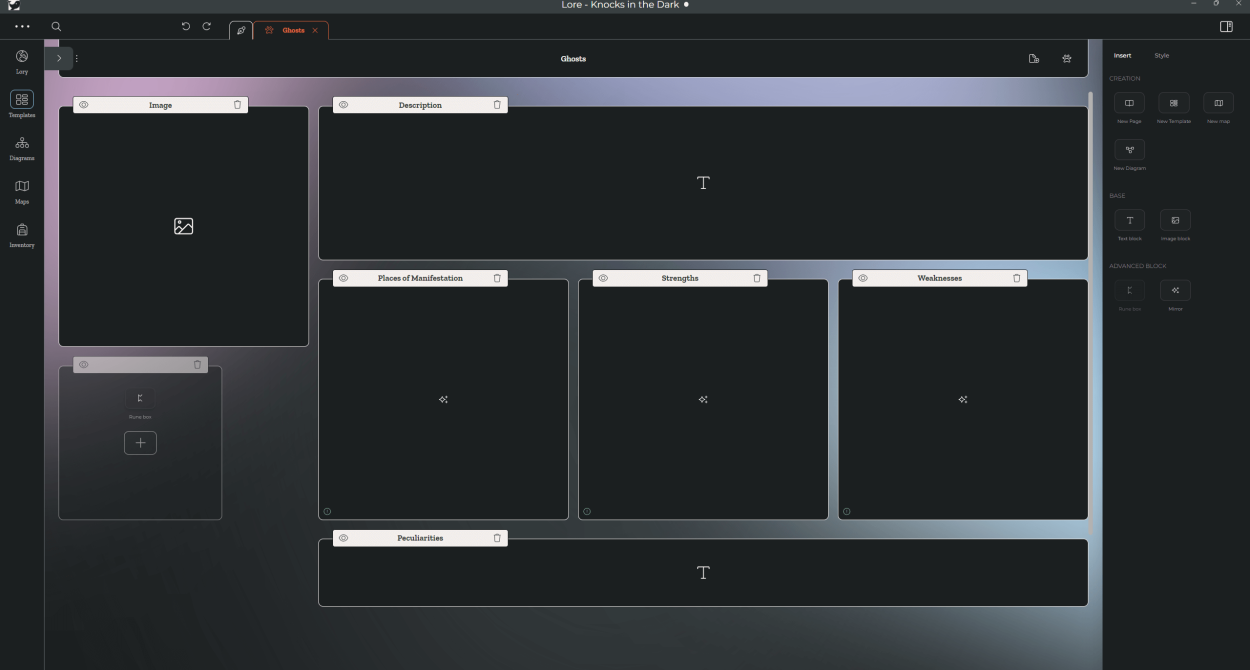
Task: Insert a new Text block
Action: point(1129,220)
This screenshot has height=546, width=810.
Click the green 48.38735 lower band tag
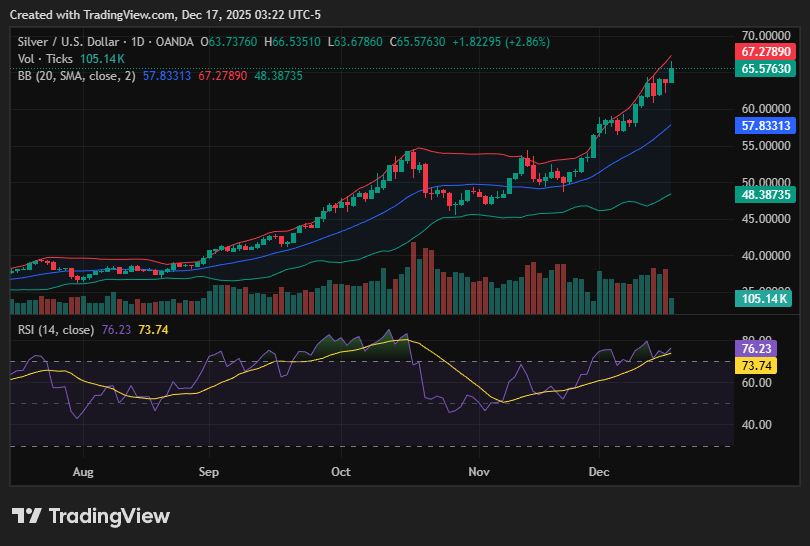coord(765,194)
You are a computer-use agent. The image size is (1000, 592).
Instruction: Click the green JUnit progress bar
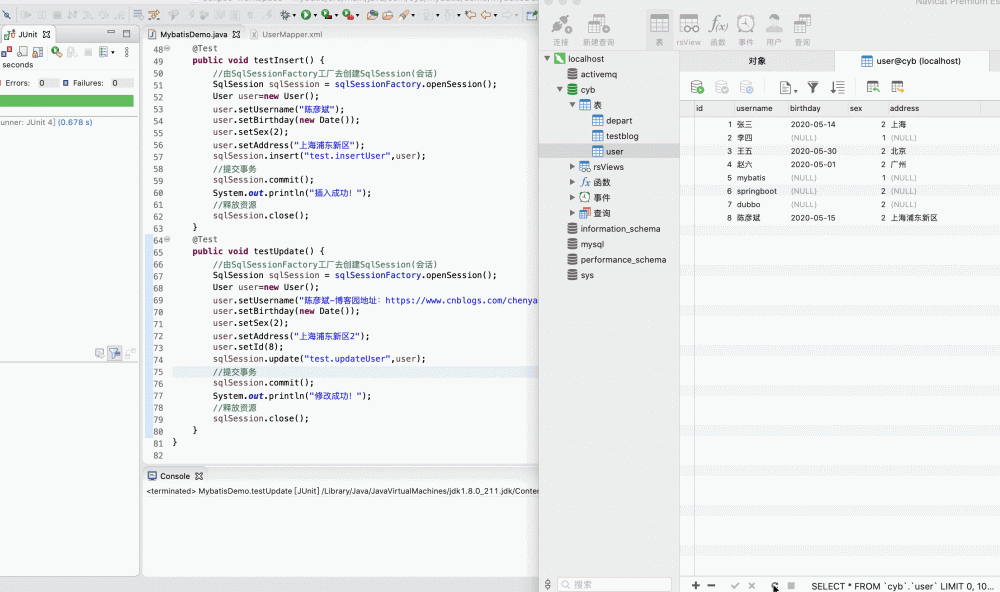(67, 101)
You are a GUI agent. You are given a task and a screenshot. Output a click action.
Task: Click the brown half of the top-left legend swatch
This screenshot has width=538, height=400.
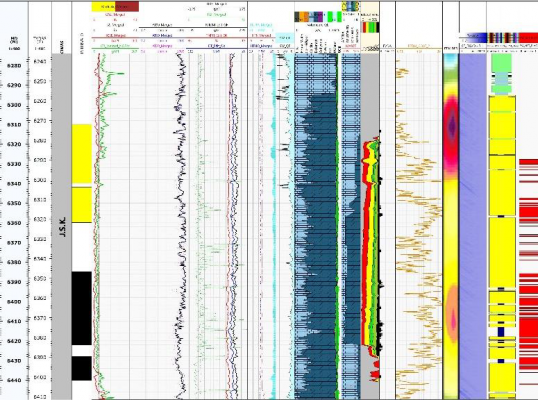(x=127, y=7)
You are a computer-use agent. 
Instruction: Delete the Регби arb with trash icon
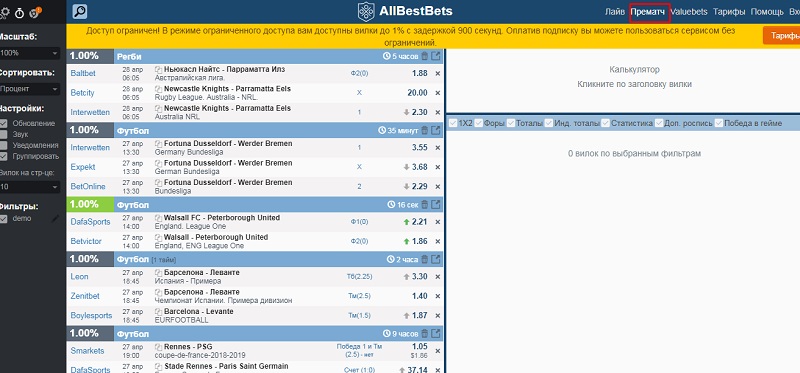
━━━━━━
Action item: Please return a copy of each line in the entries that has the string "agent".

Answer to the exercise:
You are a computer-use agent. The image size is (1000, 592).
You are a GUI agent. You are given a task and a screenshot. Output a click action.
You are a computer-use agent. 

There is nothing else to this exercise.